== Segment start ==

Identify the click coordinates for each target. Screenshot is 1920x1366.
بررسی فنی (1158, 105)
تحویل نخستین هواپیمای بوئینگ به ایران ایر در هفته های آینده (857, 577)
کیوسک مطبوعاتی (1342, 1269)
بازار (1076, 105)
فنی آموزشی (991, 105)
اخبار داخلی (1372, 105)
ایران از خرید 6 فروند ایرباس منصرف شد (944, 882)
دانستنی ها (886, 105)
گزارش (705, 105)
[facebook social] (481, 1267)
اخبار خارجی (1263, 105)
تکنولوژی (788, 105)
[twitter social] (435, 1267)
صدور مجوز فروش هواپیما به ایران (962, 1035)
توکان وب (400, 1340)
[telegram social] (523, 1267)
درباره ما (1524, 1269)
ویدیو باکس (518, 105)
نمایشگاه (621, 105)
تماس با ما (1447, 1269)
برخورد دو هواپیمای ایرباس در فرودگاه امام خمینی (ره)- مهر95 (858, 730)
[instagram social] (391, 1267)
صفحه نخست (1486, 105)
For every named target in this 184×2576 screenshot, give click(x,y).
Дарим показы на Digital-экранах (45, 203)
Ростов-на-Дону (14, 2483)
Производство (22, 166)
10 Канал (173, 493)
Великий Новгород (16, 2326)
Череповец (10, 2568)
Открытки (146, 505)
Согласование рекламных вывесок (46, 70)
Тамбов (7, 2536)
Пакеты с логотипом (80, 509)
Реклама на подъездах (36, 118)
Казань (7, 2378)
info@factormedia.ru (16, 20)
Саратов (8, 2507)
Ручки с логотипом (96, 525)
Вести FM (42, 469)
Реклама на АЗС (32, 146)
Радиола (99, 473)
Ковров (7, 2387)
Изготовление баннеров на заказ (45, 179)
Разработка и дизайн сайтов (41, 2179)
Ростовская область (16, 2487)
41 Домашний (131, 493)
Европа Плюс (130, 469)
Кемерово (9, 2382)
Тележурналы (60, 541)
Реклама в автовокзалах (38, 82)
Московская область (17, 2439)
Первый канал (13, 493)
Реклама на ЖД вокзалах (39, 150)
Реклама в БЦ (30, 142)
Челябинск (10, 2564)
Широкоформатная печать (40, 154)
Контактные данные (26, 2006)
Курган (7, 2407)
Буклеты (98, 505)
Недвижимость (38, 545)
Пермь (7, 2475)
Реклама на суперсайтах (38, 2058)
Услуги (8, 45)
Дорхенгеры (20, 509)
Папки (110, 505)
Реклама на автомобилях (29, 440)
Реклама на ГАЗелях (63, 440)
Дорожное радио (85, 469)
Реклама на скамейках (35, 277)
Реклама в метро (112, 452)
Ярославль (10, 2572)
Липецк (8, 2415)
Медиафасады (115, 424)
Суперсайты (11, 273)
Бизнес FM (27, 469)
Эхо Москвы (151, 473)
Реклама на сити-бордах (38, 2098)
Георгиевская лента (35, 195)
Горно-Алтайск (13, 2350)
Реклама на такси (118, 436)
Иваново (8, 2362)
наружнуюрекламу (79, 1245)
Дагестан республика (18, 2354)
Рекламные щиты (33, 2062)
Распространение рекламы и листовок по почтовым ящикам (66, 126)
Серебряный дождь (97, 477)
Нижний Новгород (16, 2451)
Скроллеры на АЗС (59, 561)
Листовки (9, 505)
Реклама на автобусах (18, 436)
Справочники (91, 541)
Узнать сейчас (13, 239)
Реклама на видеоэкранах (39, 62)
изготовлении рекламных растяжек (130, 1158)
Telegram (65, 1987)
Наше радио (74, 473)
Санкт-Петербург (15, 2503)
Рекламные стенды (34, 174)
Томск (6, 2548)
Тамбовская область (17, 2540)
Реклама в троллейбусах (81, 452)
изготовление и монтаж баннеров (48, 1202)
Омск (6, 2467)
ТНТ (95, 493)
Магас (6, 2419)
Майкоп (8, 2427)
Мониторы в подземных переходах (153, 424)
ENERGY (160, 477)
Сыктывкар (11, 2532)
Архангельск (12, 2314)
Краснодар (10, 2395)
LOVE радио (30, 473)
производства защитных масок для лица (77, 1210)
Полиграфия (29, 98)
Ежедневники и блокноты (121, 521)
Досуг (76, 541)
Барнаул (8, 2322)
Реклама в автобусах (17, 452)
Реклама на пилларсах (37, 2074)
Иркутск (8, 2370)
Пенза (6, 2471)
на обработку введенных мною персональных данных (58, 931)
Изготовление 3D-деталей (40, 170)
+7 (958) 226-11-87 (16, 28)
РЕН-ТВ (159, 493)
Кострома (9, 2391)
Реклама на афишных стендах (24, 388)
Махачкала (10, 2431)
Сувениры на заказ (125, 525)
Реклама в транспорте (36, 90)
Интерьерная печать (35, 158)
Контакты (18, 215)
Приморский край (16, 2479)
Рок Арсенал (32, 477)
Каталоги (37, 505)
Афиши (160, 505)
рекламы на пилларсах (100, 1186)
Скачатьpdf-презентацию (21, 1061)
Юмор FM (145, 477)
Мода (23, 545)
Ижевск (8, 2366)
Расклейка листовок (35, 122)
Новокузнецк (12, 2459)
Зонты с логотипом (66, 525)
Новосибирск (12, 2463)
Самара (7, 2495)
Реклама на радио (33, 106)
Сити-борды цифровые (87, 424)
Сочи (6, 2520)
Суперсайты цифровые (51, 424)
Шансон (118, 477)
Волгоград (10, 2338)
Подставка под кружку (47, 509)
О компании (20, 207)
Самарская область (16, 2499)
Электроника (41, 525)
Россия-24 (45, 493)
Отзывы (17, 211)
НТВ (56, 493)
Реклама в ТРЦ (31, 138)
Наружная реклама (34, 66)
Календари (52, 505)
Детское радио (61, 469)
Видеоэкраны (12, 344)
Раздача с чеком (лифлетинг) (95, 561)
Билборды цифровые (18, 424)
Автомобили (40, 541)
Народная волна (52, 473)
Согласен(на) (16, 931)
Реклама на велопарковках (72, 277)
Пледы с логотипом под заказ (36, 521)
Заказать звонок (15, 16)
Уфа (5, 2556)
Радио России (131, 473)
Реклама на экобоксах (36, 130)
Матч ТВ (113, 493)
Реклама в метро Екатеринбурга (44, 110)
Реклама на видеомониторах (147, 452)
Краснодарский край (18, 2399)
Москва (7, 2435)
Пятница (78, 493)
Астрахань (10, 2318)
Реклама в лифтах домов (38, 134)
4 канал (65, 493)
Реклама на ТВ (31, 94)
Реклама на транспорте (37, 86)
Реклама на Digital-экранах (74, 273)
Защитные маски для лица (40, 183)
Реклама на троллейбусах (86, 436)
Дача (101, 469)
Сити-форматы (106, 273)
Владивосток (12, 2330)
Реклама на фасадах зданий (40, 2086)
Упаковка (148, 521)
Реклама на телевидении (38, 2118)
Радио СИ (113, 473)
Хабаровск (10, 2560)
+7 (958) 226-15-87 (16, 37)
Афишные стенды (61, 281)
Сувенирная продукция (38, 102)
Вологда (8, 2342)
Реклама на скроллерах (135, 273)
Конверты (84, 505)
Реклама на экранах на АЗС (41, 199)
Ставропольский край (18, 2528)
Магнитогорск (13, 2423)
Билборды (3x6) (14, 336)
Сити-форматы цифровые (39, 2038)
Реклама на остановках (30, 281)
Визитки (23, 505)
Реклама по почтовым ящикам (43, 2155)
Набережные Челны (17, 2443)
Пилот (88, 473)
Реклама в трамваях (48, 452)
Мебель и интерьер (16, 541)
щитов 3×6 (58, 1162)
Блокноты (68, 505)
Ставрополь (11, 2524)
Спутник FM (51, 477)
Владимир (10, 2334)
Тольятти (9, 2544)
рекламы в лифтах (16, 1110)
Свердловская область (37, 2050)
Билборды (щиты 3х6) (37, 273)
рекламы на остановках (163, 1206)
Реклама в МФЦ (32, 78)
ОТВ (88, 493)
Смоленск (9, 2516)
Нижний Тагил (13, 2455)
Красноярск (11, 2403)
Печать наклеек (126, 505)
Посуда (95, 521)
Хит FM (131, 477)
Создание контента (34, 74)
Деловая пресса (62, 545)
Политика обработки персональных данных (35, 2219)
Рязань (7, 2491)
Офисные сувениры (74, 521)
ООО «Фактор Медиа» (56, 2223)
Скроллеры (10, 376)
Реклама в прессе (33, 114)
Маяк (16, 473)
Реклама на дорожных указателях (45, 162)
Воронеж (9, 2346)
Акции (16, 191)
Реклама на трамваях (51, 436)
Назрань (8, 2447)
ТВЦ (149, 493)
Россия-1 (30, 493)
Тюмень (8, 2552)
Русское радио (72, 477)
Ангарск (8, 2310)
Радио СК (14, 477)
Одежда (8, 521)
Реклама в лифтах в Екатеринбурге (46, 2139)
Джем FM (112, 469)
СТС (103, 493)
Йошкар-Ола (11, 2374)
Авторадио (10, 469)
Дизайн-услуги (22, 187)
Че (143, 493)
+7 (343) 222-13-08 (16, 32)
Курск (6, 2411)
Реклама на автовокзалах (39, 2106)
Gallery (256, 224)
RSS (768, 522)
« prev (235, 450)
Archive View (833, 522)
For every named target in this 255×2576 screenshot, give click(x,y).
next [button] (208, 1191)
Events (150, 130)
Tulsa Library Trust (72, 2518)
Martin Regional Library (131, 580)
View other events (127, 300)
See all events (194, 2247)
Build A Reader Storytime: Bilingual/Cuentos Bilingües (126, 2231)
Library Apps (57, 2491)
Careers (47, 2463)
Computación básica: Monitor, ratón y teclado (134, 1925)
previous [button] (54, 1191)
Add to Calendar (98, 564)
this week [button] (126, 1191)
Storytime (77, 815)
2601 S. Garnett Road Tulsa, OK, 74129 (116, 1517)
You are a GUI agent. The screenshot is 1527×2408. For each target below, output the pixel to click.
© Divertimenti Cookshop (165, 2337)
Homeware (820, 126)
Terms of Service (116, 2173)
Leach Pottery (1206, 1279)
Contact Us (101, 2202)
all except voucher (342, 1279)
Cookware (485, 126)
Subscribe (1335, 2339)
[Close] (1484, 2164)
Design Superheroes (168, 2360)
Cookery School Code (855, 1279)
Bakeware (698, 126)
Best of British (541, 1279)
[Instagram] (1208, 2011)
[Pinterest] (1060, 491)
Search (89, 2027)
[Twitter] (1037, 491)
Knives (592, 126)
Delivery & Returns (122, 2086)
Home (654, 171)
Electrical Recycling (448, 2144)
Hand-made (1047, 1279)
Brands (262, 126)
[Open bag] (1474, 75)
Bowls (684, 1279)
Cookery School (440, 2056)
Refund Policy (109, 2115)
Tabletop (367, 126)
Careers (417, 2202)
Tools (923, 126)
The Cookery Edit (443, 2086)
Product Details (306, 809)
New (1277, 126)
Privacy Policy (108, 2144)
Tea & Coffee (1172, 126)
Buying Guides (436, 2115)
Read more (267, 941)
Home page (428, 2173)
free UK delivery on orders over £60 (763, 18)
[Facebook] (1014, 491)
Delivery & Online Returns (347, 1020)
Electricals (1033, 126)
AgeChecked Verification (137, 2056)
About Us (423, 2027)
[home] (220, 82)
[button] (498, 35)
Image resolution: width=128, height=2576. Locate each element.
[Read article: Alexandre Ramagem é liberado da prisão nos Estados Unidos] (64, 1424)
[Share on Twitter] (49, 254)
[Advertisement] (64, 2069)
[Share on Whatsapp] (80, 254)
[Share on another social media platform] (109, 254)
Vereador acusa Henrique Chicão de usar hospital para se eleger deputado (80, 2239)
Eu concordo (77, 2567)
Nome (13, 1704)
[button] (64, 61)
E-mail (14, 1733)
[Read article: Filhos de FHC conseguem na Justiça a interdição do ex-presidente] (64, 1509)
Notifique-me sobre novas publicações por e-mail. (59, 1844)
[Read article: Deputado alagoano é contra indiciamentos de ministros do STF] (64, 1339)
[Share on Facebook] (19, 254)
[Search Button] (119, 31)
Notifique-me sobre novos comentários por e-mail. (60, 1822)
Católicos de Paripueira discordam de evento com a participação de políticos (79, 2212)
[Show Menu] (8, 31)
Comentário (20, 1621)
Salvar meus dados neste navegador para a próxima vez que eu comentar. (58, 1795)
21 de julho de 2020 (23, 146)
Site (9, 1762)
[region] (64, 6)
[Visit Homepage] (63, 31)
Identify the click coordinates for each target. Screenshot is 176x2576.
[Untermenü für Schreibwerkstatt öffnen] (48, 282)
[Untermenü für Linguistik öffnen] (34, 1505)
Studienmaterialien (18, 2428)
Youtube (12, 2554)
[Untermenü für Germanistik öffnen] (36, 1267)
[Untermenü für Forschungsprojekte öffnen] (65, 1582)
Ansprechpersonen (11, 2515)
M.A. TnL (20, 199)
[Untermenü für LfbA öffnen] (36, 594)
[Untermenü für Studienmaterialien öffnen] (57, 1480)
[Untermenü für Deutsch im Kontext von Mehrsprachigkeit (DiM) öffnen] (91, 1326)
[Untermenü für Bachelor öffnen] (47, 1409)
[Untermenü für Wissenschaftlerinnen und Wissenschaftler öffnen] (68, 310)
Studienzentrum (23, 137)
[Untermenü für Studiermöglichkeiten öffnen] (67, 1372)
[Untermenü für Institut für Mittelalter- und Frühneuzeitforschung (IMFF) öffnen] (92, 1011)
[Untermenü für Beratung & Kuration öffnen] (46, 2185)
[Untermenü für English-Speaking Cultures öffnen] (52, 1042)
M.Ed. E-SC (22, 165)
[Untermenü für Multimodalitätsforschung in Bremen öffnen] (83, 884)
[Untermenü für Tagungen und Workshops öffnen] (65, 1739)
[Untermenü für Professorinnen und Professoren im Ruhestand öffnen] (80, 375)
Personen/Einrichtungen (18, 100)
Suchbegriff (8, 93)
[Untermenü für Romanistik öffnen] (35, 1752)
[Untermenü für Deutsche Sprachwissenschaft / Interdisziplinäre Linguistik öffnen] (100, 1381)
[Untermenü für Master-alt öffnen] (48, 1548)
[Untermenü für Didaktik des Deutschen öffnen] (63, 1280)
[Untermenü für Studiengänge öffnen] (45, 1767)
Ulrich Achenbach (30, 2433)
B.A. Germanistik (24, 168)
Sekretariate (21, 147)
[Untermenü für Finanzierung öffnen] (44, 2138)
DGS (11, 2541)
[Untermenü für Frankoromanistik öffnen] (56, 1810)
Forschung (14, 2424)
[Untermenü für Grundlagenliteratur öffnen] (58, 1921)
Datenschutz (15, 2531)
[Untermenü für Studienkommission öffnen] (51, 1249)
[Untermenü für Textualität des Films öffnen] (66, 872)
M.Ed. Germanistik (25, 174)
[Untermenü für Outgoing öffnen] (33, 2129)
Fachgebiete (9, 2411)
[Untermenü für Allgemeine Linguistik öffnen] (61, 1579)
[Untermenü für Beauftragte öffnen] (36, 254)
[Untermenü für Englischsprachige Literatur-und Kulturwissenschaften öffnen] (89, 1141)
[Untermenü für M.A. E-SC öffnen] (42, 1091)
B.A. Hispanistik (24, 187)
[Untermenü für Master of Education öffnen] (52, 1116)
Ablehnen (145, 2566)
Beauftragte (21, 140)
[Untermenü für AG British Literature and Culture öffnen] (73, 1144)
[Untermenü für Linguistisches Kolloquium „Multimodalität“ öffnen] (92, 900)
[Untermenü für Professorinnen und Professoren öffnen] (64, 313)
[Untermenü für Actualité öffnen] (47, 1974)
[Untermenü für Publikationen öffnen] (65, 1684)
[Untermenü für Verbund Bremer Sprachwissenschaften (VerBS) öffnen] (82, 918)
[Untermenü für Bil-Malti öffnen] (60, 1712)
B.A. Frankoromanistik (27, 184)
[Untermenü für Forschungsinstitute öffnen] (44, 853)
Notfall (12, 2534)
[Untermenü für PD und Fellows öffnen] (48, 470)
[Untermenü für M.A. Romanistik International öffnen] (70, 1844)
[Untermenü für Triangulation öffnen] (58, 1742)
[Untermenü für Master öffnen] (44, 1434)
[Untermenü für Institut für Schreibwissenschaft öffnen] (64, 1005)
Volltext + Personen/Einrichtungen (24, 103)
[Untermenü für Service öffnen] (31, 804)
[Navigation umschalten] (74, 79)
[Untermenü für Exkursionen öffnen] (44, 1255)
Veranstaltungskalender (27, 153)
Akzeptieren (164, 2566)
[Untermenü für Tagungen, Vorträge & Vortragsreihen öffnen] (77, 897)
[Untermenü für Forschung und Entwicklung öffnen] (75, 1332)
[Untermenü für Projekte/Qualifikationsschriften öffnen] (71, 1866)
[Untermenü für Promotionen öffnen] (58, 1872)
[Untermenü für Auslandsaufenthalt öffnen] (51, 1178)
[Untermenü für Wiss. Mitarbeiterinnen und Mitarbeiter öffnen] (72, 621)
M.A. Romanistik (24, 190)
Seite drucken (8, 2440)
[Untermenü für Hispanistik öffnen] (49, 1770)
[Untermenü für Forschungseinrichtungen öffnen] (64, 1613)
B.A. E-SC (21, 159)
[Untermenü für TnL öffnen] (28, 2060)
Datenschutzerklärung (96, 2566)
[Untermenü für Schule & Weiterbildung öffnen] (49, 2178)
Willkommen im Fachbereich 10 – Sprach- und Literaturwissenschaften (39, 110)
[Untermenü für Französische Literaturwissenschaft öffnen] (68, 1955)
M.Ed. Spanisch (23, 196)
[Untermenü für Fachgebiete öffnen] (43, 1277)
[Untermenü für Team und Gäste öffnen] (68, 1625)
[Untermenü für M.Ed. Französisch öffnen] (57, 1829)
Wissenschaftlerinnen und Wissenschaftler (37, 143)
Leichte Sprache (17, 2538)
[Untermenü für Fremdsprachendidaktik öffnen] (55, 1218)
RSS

== Segment end ==

● **Assignment**
The lines to retype run from the start of the entries through the line containing "تماس با ما (1447, 1269)"; reproduce them exactly and add nothing.

● **Solution**
Identify the click coordinates for each target. Screenshot is 1920x1366.
بررسی فنی (1158, 105)
تحویل نخستین هواپیمای بوئینگ به ایران ایر در هفته های آینده (857, 577)
کیوسک مطبوعاتی (1342, 1269)
بازار (1076, 105)
فنی آموزشی (991, 105)
اخبار داخلی (1372, 105)
ایران از خرید 6 فروند ایرباس منصرف شد (944, 882)
دانستنی ها (886, 105)
گزارش (705, 105)
[facebook social] (481, 1267)
اخبار خارجی (1263, 105)
تکنولوژی (788, 105)
[twitter social] (435, 1267)
صدور مجوز فروش هواپیما به ایران (962, 1035)
توکان وب (400, 1340)
[telegram social] (523, 1267)
درباره ما (1524, 1269)
ویدیو باکس (518, 105)
نمایشگاه (621, 105)
تماس با ما (1447, 1269)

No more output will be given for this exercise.